Table 2. Potential factors associated to unfavorable outcome: Cox model regression
|Variables||n/N||Univariate model||Multivariate model 1||Multivariate model 2|
|HR [IC95%]||p value||HR [IC95%]||p value||HR [IC95%]||p value|
|Adjusted on ICC, obesity, O2, lymphocyte count and treatments||Adjusted on ICC, obesity,O2 CRP and treatments|
|Characteristics at baseline|
|Age (years)||132/132||1.02 [1.00 – 1.05]||0.07||–||–||–||–|
|Sex (M)||85/132||0.86 [0.40 – 1.85]||0.71||–||–||–||–|
|Obesity (yes)||15/132||0.27 [0.04 – 1.98]||0.20||0.47 [0.06- 3.63]||0.47||0.44 [0.06 – 3.45]||0.43|
|Smoking (yes)||29/132||1.00 [0.41 – 2.48]||0.99||–||–||–||–|
|1-2||47/132||0.88 [0.26 – 3.00]||0.83||1.05 [0.29 – 3.87]||0.47||1.10 [0.31 – 3.92]||0.89|
|3-4||31/132||1.88 [0.58 – 6.12]||0.29||1.30 [0.37 – 4.54]||0.68||1.74 [0.52 – 5.81]||0.37|
|≥5||30/132||1.63 [0.49 – 5.43]||0.42||1.10 [0.32 – 3.75]||0.87||1.08 [0.32 – 3.71]||0.90|
|PMN count≥8000/mm3||14/132||1.42 [0.49 – 4.10]||0.52||–||–||–||–|
|Lymphocyte count < 1000/mm3||71/132||4.91 [1.99 – 12.1]||0.0006||4.90 [1.95 – 12.3]||0.0007||–||–|
|CRP ≥100 mg/L||85/132||2.86 [1.35 – 6.05]||0.006||–||–||2.78 [1.00 – 5.23]||0.05|
|Oxygen (L/min)||1.20 [1.10 – 1.31]||<0.0001||1.25 [1.13 – 1.38]||<0.0001||1.20 [1.08 – 1.32]||0.0005|
|No treatment and||52/132||1*||–||1*||–||1*||–|
|AZI ± HCQ||80/132||0.63 [0.30 – 1.23]||0.23||0.45 [0.21 – 0.97]||0.04||0.42 [0.18 – 0.95]||0.04|
n/N number/total; 1* indicates the reference category; HR, Hazard ratio; CI, confidence interval; NS, not significant (p> 0.05); PMN, polymorphonuclear; *CCI, The Charlson Comorbidity Index; CRP, C Reactive protein; AZI, Azithromycin; HCQ, Hydroxychloroquine; No treatment defined as patients who have had no treatment or lopinavir-ritonavir; Multivariate Cox model regression was used to identify the potential factors associated with unfavorable outcome (ICU admission or death after ICU), adjusted on CCI (including age), obesity, oxygen and treatment strategies groups according to CRP.
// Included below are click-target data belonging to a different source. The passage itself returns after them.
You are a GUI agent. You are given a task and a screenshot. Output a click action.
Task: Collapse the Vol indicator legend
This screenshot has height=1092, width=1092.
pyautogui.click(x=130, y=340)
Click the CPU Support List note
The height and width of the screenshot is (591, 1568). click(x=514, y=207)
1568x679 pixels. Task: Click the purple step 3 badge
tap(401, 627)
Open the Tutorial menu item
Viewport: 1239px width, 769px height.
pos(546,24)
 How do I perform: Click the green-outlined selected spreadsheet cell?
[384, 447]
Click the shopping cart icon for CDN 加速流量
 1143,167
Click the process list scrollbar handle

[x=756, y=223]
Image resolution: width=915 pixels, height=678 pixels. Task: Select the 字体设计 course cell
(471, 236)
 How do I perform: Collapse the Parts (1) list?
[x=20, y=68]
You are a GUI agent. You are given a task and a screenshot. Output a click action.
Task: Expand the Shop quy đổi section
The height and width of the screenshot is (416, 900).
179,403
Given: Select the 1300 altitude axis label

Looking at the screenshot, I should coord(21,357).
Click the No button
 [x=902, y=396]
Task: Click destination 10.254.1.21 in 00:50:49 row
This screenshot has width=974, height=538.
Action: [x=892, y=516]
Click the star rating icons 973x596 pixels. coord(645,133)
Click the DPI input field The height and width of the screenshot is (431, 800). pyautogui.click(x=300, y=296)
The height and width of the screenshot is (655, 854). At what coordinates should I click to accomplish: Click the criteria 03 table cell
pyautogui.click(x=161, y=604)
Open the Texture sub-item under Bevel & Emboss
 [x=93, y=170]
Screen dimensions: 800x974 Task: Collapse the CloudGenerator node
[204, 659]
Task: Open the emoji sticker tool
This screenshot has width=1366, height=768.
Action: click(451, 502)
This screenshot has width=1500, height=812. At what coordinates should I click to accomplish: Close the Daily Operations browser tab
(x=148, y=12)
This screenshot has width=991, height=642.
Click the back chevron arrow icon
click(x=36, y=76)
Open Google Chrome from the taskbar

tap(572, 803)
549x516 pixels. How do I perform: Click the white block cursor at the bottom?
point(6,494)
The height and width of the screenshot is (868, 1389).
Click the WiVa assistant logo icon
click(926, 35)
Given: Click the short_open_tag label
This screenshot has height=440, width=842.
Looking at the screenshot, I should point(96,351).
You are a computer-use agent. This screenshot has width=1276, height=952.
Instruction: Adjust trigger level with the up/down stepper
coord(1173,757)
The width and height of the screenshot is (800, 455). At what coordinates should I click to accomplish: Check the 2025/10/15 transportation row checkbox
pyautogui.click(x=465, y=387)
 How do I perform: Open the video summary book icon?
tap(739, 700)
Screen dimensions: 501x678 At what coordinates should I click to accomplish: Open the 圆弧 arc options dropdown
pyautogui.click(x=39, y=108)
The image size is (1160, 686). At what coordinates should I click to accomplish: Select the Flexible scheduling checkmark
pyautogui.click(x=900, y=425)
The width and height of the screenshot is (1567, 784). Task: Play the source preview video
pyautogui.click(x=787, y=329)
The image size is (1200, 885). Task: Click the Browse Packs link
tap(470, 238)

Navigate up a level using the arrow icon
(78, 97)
Unfavorable outcome according to biological parameters (Kaplan Meier curves)
There was a significant interaction between treatment and CRP level (p=0.02) and at the limit of statistical significance for the lymphocyte count (p=0.06) supporting a subgroup analysis. In univariate analysis, patients who benefited from AZI whether or not combined with HCQ with a lymphocyte count ≥ 1000/mm3, were less likely to have an unfavorable outcome compared to patients without any treatment (p=0.04) (Fig 2.a). Concomitantly, patients who benefited from AZI whether or not combined with HCQ with a CRP ≥ 100 mg/L, were less likely to have an unfavorable outcome compared to patients without any treatment (p=0.009) (Fig 2.b). However, these results are not reproducible in patients with a lymphocyte count < 1000/mm3 (p=0.80) and similarly in patients with a CRP level < 100 mg/L (p=0.50) (Figure S3.a, S3.b in Supplementary Data).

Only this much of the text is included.